The Daoyin Tu; a painting on silk depicting the practice of Daoyin; unearthed in 1973 in Hunan Province, China, from the 168 BC Western Han burial site of Mawangdui, Tomb Number 3.

Daoyin principles and coordinated breathing are practiced to maintain health, fight disease, and enhance the quality of life since times of antiquity and are an integral part of the Chinese culture.

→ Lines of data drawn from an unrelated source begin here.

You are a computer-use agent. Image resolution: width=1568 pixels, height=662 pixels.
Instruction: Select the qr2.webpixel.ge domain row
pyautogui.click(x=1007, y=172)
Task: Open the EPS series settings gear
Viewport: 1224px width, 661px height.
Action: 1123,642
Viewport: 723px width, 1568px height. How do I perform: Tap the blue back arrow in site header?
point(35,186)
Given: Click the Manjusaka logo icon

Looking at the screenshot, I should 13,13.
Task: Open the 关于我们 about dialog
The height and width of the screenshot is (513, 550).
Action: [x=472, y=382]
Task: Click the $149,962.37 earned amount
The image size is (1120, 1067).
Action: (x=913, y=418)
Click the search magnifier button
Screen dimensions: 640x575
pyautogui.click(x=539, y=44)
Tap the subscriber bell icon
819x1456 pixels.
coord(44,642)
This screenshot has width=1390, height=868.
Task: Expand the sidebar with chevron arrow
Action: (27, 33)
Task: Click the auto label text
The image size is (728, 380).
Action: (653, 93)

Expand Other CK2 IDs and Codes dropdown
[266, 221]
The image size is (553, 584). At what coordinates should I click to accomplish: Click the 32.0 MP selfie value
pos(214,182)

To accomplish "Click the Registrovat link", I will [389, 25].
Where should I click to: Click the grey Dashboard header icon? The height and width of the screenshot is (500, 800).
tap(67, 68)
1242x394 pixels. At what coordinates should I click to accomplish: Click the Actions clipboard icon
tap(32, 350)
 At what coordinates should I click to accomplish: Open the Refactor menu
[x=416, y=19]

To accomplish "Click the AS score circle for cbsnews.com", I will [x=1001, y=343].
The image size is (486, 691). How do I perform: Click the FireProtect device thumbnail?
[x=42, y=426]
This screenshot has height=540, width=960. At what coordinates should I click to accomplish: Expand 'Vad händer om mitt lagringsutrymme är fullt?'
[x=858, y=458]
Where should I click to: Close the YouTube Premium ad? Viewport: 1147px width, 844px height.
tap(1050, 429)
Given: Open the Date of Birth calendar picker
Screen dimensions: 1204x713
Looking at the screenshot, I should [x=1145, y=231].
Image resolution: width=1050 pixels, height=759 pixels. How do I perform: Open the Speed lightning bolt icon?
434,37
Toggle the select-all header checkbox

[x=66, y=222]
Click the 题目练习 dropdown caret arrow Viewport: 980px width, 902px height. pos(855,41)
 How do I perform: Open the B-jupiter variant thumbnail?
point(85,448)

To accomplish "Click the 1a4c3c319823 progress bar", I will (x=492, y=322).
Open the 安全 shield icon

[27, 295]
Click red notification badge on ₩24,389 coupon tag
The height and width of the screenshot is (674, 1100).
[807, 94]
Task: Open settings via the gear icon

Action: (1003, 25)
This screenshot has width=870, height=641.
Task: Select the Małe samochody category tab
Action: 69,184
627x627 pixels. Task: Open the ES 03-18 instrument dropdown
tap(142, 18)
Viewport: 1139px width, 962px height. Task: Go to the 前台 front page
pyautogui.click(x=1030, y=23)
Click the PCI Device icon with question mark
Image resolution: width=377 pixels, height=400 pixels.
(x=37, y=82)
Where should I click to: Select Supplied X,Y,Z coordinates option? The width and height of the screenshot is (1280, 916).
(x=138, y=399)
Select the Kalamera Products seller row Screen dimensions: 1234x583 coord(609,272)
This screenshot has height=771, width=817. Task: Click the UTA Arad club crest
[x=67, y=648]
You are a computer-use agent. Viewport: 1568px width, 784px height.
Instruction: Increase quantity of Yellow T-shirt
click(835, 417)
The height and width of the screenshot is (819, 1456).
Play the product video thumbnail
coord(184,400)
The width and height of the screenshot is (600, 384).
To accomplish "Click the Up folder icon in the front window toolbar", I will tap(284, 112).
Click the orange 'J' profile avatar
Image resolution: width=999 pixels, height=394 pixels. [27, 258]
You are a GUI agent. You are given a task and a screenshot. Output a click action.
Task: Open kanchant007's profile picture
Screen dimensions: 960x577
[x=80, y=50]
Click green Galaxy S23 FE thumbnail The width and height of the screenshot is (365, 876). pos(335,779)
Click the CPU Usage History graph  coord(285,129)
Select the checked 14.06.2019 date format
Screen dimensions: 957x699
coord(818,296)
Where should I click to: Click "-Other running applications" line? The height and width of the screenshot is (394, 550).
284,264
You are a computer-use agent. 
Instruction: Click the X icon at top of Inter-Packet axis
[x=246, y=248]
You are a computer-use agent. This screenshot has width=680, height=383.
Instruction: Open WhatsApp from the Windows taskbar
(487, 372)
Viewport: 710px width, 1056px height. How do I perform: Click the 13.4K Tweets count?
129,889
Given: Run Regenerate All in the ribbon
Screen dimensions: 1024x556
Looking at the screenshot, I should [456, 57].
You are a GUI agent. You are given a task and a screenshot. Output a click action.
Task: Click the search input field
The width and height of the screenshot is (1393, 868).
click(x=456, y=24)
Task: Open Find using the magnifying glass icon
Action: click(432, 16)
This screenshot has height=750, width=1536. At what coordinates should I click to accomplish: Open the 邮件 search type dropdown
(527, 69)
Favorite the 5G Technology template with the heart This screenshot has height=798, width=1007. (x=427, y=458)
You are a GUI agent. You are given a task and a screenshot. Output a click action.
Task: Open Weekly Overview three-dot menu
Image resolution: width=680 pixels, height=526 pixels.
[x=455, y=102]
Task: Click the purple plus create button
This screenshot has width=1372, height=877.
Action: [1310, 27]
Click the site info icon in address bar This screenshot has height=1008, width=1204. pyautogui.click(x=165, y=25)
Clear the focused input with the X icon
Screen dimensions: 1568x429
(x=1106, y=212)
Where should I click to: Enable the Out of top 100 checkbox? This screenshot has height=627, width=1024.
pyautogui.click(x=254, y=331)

Let’s take a look at what Daoyin actually means:

Dao Qi Ling He: Circulate Qi for Internal Harmony

Yin Ti Ling Rou: to Exercise and Soften the Body


Breathing in and out, exhaling and inhaling, they get rid of the old to absorb the new. They swing like bears and stretch like birds – all this they do in order to have long life. They are Daoyin disciples, people who nourish their form seeking for longevity like Pengzu.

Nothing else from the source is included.